● **Document excerpt**

····················

Postby kaptengrot » 2015-04-07, 17:39

Maybe I posted in this thread before, I can't remember... Anyway, my first critique is not about Esperanto itself but about how people TEACH Esperanto, because if the teachers are better then it's easier to learn:

1. I would make it so that people realized they can use accent marks or other "special characters" instead of the x-system. If you can't type ŭ, ĉ then type ú, c̈ or something, because it's still understandable and much nicer to look at than ux, ch.

2. When a word is listed in a dictionary, lesson or textbook, don't simply list the word, also write alongside it what compounds the word is made up of. Dictionaries should also have more synonyms, that are made up of compound words.

3. Reduce the vocabulary in practise and teach people how to do this as you go in your lessons/whatever. Say "train-meet-place", not "station". Say "online journal", not "blog". Say "very cold", not "freezing". The thing is that if people were properly taught about the logic of making compound words, they wouldn't have a need for these loans (in most cases) because they wouldn't think that the word was missing in the first place. I agree that something like "rettaglibro" is a bit long, but then we have to think about if "day-book" even automatically makes sense to most people in the first place or not (by the way, I don't think "word-collection" makes one think automatically of "dictionary" either, maybe it's just me). If not, then we make a new word for it and the problem is solved.

About EO itself:

1. I would make it 100% regular, or definitely as close to it as possible. Whether this means coming up with euphemisms, needing to import new words to fix things, or getting people to use the word as if it really did have a prefix/suffix attached, it doesn't matter. Likewise with genders - every single root word, including stuff like "patro" should be gender-neutral and the gender is made explicit when needed by "in" or "vir".

····················

(Stored dataset items)
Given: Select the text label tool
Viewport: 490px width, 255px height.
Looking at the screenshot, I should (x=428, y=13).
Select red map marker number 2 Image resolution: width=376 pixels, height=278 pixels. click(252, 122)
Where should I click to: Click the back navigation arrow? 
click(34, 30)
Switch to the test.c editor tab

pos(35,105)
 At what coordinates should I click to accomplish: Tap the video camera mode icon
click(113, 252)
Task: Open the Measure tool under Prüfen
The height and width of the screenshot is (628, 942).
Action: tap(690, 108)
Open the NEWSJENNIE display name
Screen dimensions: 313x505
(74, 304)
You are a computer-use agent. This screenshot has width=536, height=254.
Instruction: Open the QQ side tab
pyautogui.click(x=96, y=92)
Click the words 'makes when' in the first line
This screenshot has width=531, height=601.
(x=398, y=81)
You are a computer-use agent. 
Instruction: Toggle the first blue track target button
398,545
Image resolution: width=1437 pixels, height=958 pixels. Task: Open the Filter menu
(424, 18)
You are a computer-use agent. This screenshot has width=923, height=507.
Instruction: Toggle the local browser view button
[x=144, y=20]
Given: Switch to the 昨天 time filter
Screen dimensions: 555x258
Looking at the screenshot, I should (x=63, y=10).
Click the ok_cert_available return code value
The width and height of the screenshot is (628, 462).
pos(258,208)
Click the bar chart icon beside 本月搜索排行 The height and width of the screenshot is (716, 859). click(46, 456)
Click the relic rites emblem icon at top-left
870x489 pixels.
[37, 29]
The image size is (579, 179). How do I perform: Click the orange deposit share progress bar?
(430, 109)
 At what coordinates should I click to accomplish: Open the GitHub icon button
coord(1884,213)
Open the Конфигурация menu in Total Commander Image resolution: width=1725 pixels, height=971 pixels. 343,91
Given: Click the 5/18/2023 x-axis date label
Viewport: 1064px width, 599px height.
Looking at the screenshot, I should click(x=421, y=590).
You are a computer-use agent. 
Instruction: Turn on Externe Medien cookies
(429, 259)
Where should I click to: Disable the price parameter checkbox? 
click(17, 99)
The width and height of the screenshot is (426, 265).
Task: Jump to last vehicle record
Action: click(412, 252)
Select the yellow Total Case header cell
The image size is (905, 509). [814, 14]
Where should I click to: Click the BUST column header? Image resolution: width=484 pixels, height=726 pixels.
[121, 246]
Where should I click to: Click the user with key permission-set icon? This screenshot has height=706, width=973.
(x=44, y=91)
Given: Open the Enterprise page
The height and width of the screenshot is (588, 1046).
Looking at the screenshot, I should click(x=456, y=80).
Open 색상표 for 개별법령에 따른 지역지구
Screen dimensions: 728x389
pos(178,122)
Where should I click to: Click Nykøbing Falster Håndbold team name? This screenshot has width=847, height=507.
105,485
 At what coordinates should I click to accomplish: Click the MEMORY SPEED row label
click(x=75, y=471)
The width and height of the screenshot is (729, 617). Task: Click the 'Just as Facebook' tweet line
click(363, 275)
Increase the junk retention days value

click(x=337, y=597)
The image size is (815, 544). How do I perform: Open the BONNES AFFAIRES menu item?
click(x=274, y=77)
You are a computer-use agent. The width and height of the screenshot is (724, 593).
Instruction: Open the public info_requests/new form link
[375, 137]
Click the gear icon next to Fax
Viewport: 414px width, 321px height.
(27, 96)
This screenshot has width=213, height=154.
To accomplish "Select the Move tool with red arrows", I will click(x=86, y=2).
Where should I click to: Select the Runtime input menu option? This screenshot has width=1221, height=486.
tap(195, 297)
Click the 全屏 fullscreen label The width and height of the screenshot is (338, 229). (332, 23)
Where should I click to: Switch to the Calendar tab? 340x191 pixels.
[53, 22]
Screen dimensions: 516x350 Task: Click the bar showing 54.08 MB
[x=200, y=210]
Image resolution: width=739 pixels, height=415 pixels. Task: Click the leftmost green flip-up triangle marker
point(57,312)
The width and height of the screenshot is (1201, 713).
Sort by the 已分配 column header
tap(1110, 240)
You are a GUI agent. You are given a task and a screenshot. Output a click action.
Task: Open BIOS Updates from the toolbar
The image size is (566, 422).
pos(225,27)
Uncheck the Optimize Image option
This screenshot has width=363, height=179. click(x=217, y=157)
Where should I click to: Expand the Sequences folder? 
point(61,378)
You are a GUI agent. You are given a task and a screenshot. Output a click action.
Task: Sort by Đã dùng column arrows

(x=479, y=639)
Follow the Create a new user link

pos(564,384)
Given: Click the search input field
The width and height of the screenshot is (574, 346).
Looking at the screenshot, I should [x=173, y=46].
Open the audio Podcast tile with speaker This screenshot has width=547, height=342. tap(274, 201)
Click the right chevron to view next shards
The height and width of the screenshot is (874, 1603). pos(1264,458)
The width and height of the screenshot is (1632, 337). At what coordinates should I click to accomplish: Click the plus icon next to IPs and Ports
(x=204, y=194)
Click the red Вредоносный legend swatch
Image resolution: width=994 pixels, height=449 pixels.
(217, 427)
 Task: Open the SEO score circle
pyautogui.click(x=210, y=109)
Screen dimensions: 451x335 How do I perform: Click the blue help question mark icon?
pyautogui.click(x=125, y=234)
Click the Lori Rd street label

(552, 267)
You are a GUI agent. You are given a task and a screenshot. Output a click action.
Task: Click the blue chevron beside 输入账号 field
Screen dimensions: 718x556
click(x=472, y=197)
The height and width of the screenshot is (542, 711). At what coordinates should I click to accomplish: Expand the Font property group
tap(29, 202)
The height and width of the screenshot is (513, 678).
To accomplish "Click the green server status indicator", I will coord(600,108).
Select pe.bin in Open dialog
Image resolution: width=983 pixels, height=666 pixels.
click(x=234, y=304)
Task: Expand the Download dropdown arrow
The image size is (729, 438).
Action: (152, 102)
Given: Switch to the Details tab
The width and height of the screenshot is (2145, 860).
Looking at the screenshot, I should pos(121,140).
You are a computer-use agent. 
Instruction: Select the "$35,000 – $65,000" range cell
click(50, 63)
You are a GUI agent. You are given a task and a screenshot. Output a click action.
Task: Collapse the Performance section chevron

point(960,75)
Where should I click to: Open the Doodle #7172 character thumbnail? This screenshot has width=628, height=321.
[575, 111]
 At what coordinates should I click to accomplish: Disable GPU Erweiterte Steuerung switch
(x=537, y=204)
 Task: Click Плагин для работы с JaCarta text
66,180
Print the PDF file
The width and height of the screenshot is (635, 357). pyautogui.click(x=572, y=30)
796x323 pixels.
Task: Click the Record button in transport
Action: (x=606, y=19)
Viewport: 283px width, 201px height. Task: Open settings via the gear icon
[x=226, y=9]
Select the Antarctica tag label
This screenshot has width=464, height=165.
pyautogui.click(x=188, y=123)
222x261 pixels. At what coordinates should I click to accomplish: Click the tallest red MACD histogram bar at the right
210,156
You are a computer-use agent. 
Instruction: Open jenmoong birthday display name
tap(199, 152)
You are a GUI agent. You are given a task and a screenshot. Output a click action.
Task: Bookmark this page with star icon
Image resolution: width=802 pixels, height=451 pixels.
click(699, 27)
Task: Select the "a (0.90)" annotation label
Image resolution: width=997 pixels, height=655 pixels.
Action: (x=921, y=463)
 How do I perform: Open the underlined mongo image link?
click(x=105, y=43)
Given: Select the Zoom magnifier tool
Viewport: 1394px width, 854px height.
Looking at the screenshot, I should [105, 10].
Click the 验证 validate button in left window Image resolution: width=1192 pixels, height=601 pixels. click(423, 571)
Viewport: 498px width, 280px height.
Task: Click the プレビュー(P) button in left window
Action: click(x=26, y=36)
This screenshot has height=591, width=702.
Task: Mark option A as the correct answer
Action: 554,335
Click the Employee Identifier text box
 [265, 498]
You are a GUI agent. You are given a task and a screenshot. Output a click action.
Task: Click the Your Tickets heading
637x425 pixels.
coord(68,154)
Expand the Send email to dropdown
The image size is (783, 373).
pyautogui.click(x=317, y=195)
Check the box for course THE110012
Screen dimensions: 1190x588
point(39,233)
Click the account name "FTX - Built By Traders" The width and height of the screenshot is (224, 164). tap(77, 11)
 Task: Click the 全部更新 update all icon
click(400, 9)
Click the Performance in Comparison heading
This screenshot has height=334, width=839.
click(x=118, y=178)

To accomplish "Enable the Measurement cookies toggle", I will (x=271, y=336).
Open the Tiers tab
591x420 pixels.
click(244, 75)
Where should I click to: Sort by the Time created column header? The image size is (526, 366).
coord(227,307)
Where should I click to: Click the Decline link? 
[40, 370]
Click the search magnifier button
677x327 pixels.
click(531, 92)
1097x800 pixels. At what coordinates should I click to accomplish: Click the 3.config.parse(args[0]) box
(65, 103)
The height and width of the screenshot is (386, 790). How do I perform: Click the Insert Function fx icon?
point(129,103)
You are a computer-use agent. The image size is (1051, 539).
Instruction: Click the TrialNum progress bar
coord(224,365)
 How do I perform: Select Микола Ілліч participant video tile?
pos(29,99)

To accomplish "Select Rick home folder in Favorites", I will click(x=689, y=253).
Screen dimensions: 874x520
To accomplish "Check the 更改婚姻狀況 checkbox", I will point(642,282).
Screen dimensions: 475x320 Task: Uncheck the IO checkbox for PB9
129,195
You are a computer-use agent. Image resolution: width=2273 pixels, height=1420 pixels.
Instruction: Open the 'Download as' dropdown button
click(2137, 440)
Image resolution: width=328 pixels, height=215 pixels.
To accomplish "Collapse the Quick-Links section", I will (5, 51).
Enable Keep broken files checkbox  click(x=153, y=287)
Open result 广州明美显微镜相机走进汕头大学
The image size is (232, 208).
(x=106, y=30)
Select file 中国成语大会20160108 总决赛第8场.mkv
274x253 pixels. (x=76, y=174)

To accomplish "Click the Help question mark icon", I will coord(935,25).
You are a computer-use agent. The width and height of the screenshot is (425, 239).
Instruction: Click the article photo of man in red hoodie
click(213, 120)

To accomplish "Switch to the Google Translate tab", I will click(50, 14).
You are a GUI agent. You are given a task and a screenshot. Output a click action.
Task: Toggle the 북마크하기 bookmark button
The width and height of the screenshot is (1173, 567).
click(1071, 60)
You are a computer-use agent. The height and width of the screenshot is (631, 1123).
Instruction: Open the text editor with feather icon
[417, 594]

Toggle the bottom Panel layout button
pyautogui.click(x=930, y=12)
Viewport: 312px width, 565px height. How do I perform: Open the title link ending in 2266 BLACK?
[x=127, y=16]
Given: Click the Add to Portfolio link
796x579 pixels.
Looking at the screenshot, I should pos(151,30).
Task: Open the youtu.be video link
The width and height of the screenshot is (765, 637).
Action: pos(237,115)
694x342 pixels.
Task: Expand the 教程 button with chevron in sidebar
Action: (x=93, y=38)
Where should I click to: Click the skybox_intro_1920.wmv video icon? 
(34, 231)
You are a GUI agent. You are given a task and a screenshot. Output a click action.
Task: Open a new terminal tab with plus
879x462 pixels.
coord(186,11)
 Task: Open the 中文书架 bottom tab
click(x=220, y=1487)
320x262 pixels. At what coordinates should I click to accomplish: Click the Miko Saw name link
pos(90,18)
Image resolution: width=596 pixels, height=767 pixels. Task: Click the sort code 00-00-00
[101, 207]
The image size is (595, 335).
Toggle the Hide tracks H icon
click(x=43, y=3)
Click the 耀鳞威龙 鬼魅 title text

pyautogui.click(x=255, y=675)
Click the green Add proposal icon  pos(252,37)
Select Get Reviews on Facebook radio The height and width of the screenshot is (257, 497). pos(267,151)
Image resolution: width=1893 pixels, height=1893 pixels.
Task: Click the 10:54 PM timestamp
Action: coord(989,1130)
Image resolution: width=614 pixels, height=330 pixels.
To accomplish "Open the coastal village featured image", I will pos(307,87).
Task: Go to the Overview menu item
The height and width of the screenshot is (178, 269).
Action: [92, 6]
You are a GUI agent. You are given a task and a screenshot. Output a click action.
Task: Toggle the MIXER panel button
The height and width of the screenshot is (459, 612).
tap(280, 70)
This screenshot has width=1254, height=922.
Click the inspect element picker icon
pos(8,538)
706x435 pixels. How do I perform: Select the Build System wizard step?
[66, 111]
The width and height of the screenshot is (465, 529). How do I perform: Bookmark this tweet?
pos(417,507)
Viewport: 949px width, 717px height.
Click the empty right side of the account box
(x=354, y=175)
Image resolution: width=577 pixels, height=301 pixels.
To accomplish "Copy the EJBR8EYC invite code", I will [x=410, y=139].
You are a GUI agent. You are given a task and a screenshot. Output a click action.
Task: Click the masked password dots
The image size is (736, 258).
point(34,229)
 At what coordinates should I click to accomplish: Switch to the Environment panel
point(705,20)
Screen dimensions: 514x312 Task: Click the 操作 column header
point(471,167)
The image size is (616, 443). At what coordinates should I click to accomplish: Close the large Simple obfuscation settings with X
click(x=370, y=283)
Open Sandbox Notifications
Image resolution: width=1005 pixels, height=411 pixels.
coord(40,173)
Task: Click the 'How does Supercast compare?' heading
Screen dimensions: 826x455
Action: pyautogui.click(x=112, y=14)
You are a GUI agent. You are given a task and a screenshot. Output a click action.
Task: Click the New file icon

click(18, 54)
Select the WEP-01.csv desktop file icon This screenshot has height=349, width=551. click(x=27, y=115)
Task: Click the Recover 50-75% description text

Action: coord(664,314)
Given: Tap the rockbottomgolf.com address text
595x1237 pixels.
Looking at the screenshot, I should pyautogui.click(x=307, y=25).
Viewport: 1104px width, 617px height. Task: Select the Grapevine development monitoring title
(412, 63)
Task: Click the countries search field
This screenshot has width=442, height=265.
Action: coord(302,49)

····················

● **The problem**
In the Esperanto forum post, list each phrasing that the writer tells people to say in place of a single word, together with the word it replaces.

● **Task output**
- "train-meet-place" instead of "station"
- "online journal" instead of "blog"
- "very cold" instead of "freezing"